═══ RECORDED INFORMATION

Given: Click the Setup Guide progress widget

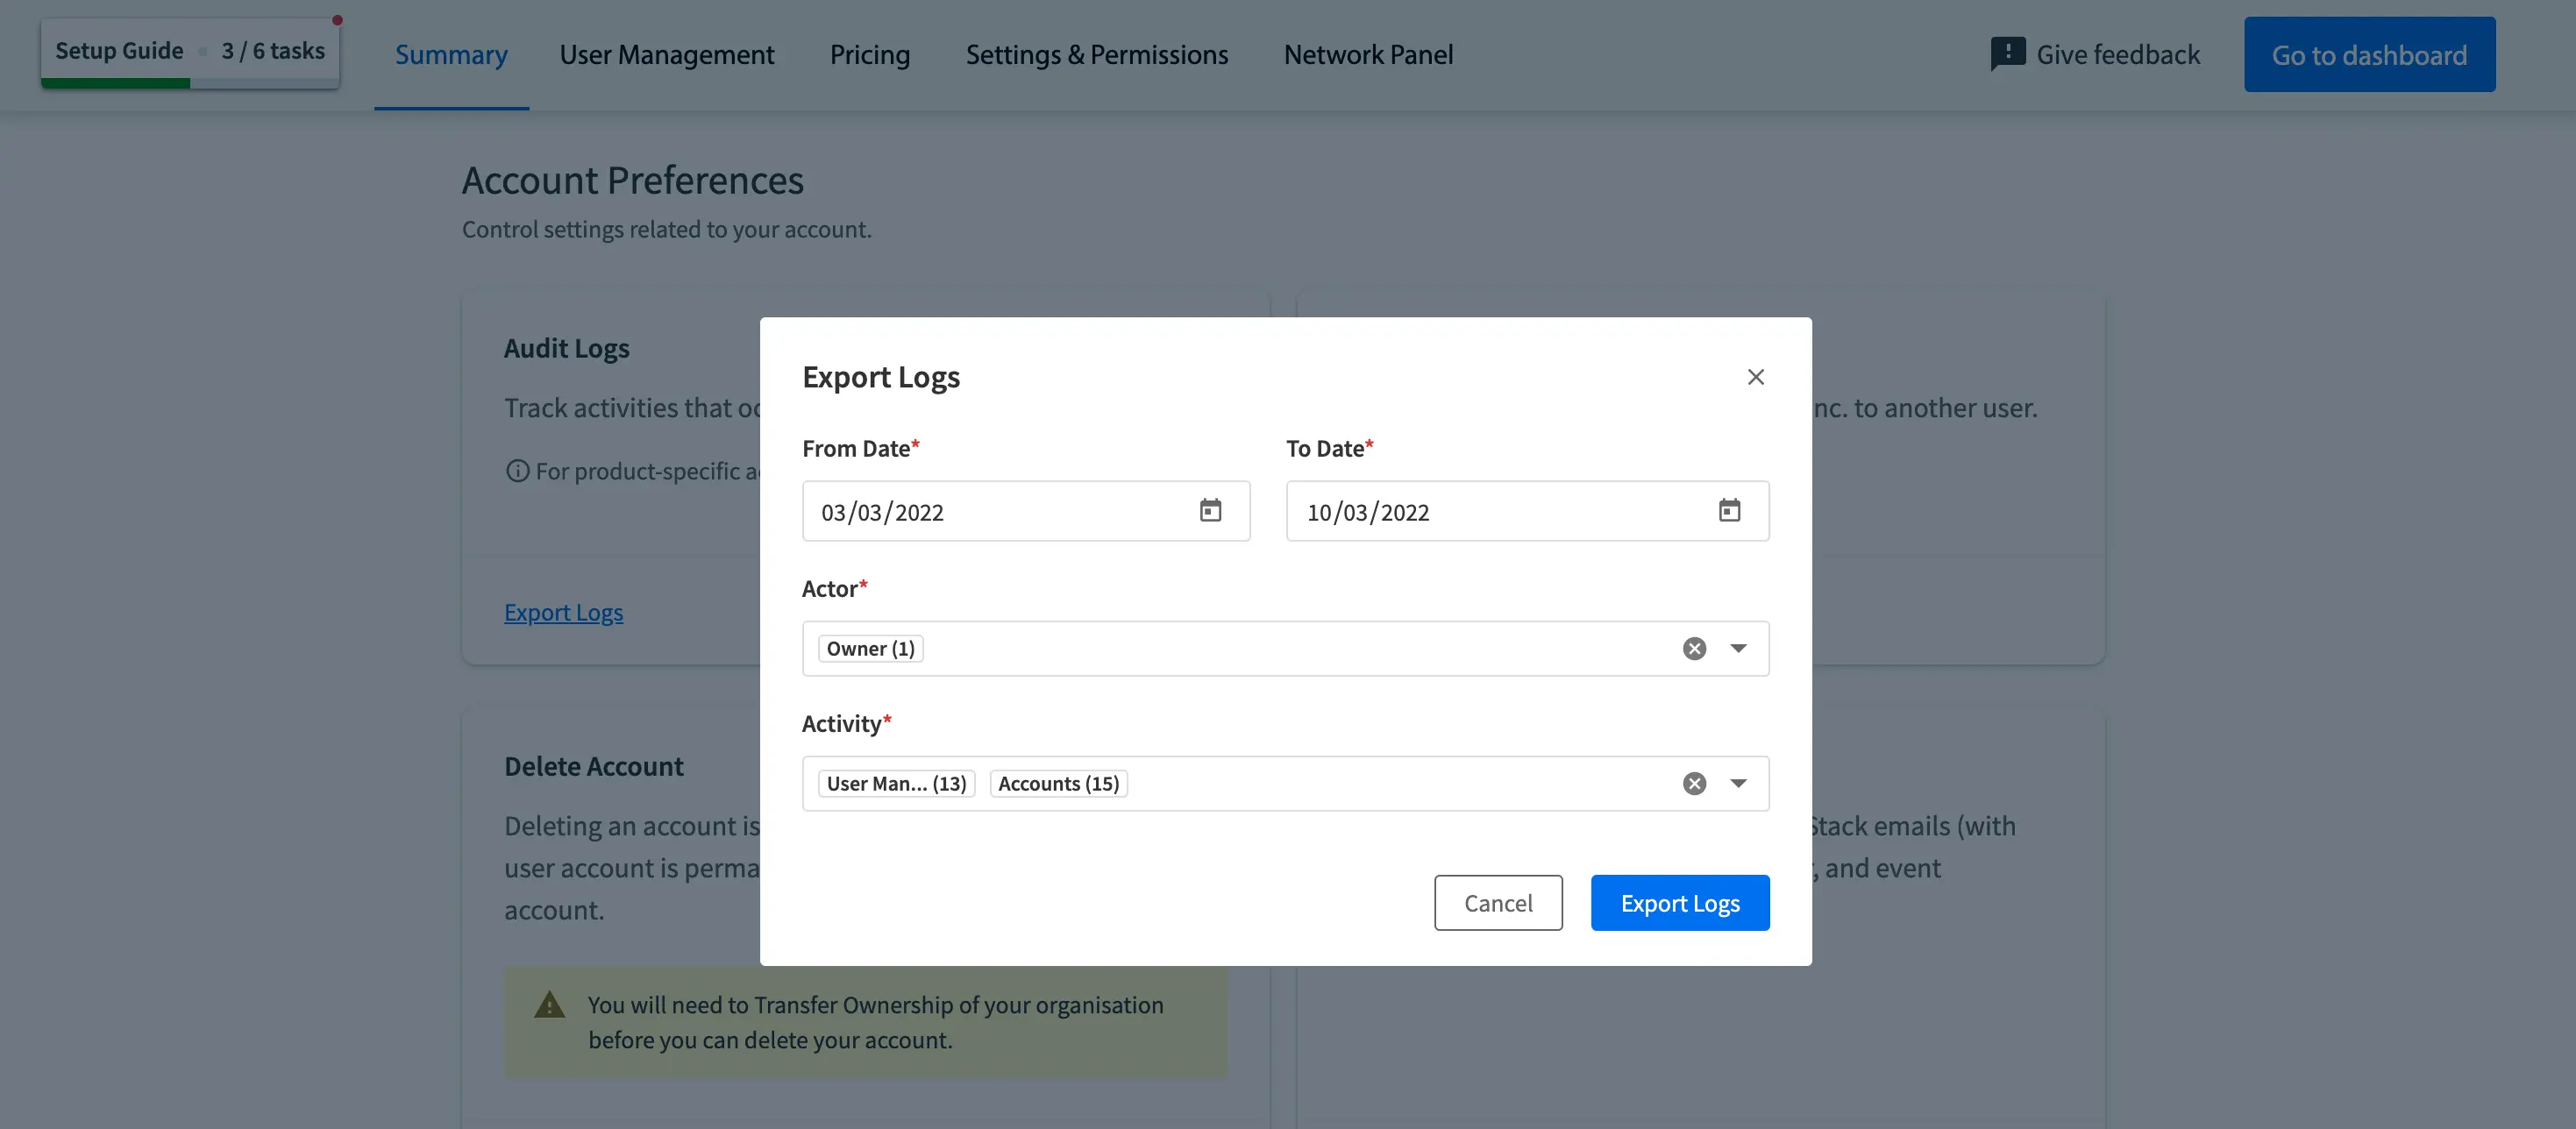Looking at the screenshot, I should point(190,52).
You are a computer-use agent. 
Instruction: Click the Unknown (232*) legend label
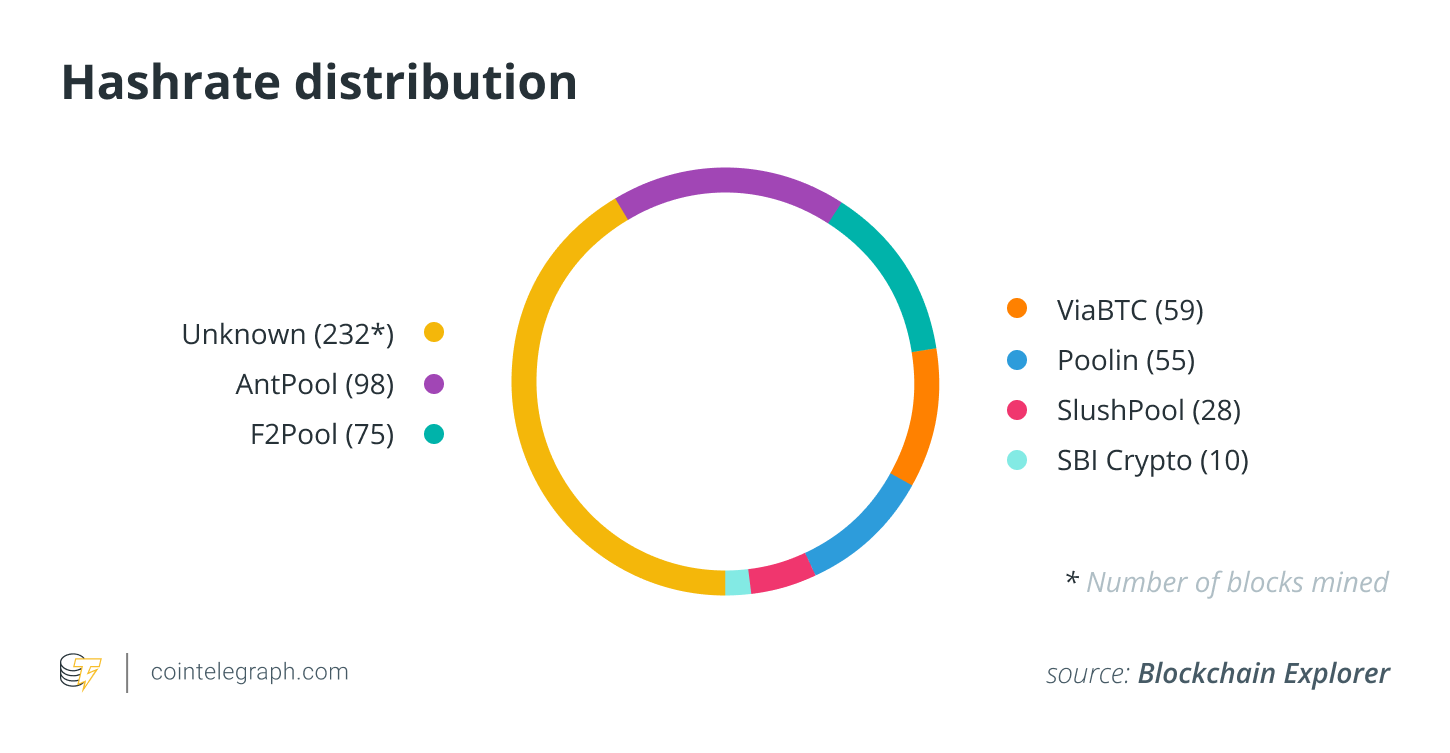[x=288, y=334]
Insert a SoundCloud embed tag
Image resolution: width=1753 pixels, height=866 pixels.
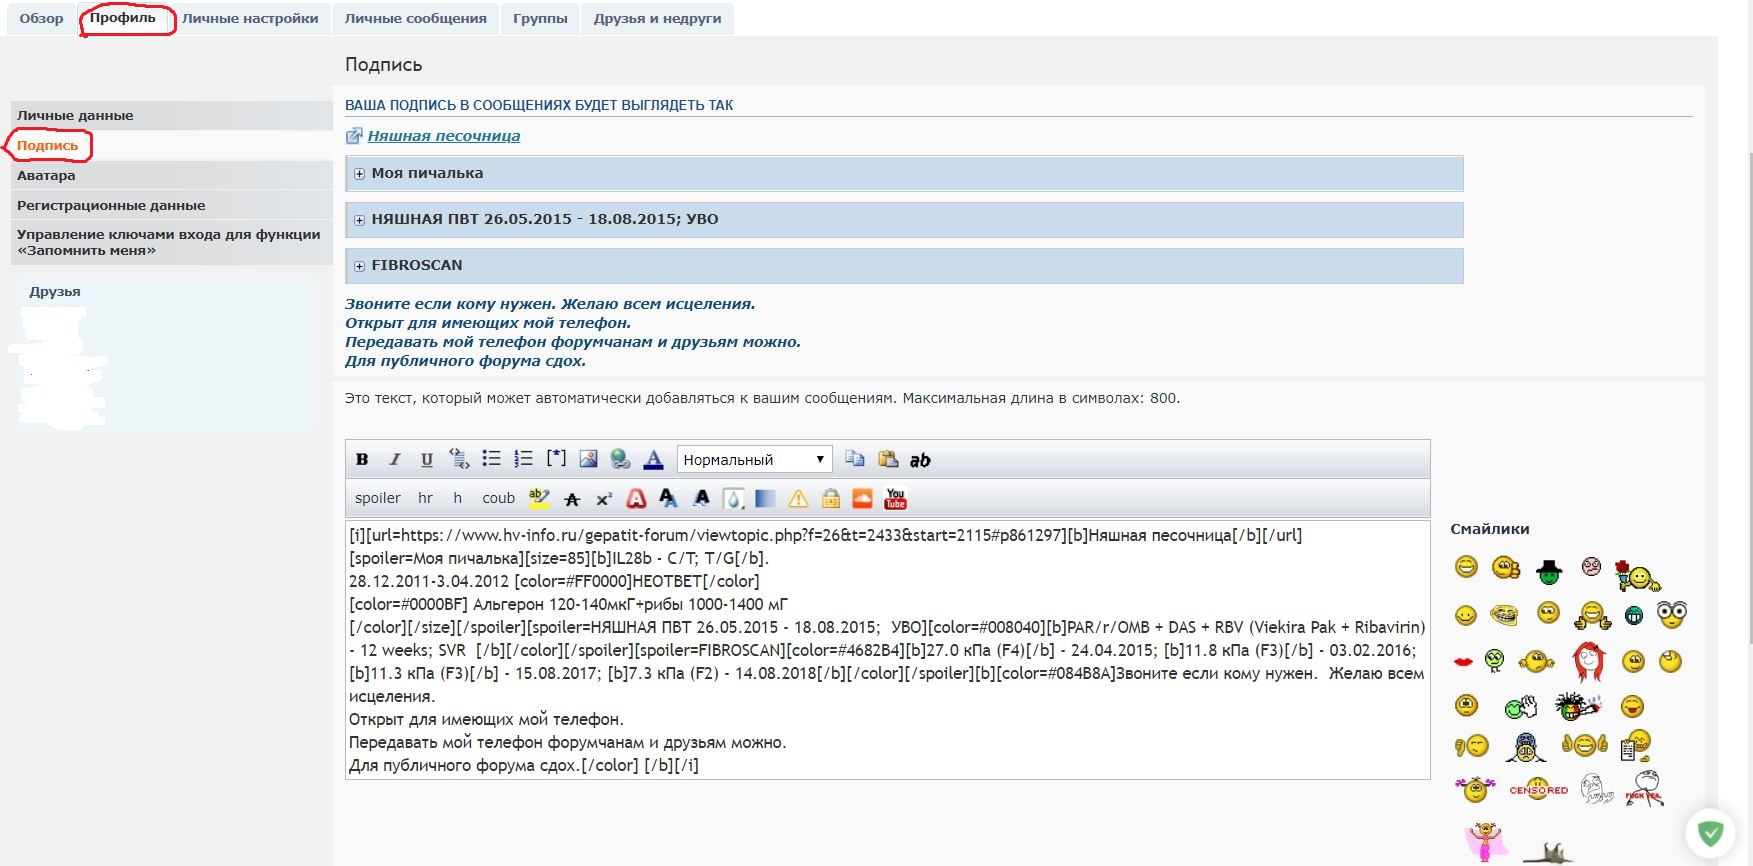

══════

### REQUIREMENTS
Reproduce the full listing, substituting "Select" for "Click" and leaving every other word unchanged. Leave the pictures out of your answer.

### TASK ANSWER
Given: Select the Setup Guide progress widget

Looking at the screenshot, I should point(190,52).
You are a computer-use agent. 
Instruction: Select the Unknown (232*) legend label
[x=288, y=334]
Insert a SoundCloud embed tag
Image resolution: width=1753 pixels, height=866 pixels.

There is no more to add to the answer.